Sachsens Landtag hat fraktionsübergreifend die zunehmende Gewalt gegen Polizisten verurteilt. "Gewalt gegen Polizisten ist auch immer Gewalt gegen den Staat", sagte Innenminister Markus Ulbig (CDU) am Mittwoch in einer Aktuellen Debatte, die CDU und FDP beantragt hatten. Die Beamten verdienten hohe Wertschätzung der Gesellschaft, waren sich die Abgeordneten weitgehend einig.
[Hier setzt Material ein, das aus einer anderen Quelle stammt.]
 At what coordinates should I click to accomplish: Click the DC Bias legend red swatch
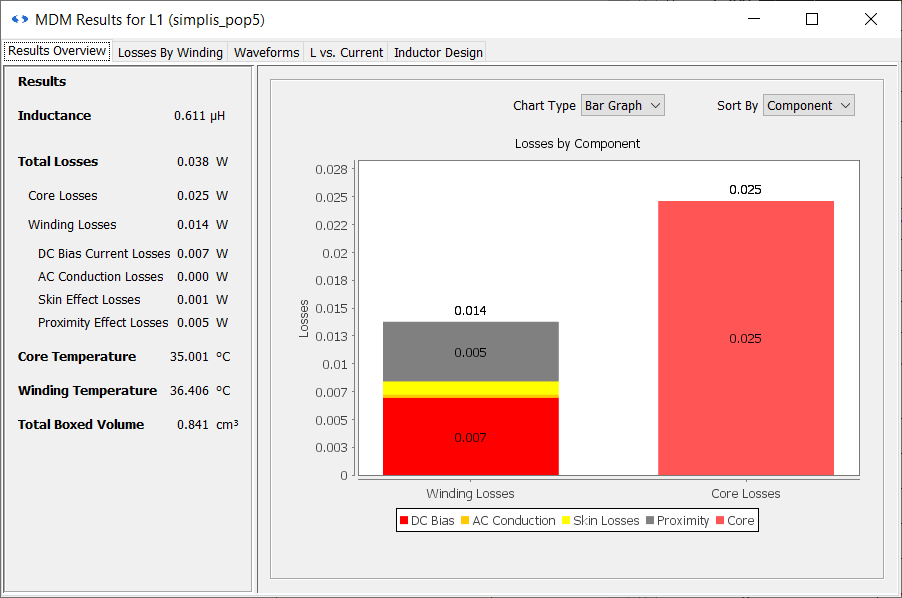pos(404,521)
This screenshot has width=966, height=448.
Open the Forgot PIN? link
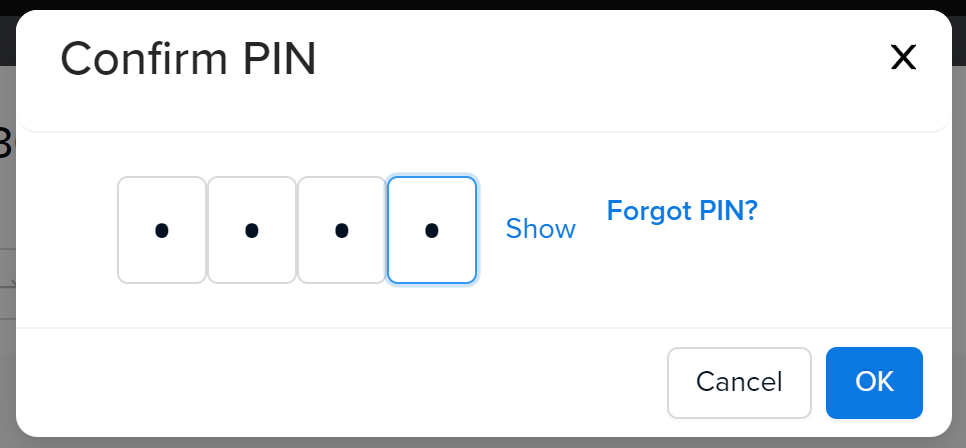(682, 211)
Die Zahl der Übergriffe gegen Polizisten im Freistaat Sachsen hatte von 2011 zu 2012 um gut elf Prozent zugenommen. Die Opposition hielt der Koalition aber auch vor, das Thema zu kurz gefasst zu haben. Zur Wertschätzung gehöre auch eine vernünftige personelle Ausstattung und eine gute Bezahlung. Stellenabbau und Revierschließungen aber würden die Beamten zusätzlich belasten, erklärte SPD-Innenexpertin Sabine Friedel. Auch über die Ursachen von Frust und Hass, die bei Polizisten abgeladen würden, müsse diskutiert werden. Mit Schaufensterreden, die nur die Gewalt verurteilten und die Polizisten loben würden, werde das Problem nicht gelöst. Ähnlich argumentierten André Hahn von der Linksfraktion und Eva Jähnigen von den Grünen.
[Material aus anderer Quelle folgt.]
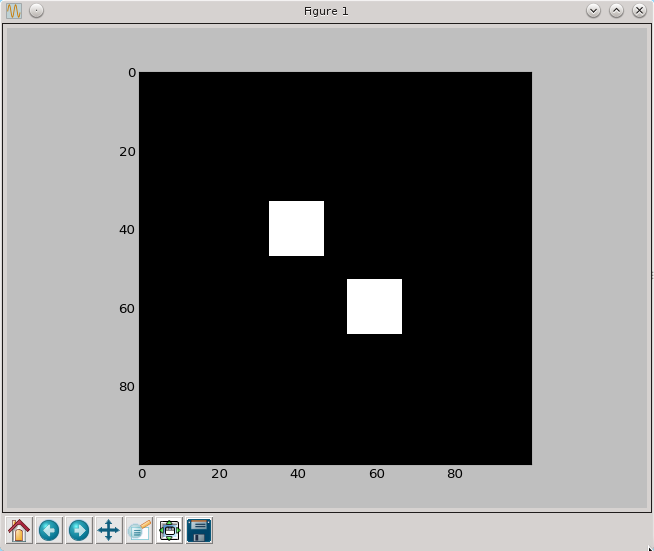
Task: Click the round pin button beside the window icon
Action: pos(36,11)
Auch der CDU-Innenexperte Christian Hartmann warb vornehmlich für eine sachgerechte Ausstattung und die verstärkte Aus- und Fortbildung bei der Polizei. Zudem müssten Straftaten gegen Polizisten konsequent und schnell geahndet werden.

Die Gewalt gegen Polizisten sorgt auch zunehmend die Gewerkschaft der Polizei (GdP). Deren sächsischer Landeschef Hagen Husgen spricht im Interview Klartext.

Herr Husgen, wie sehr beeinflussen Hass und Gewalt gegen Polizisten die Arbeit ihren Kollegen?
Die Kollegen sind sehr belastet. Wir werden von den Kollegen angesprochen, vor allem, weil man Bedenken hat. Denn Gewalt ist nicht reduziert auf Großeinsätze wie bei Demonstrationen oder Fußball. Gewalt nimmt auch bei ganz alltäglichen Einsätzen zu - vom Einsatz bei Familienstreitigkeiten bis zur Verkehrskontrolle. Man ist immer wieder mit Gewalt konfrontiert. Und das hängt sicherlich damit zusammen, dass der eine oder andere Bürger den Polizeibeamten nicht mehr so richtig respektiert. Die Uniform hält nicht mehr davon ab, gegen Polizeibeamte vorzugehen.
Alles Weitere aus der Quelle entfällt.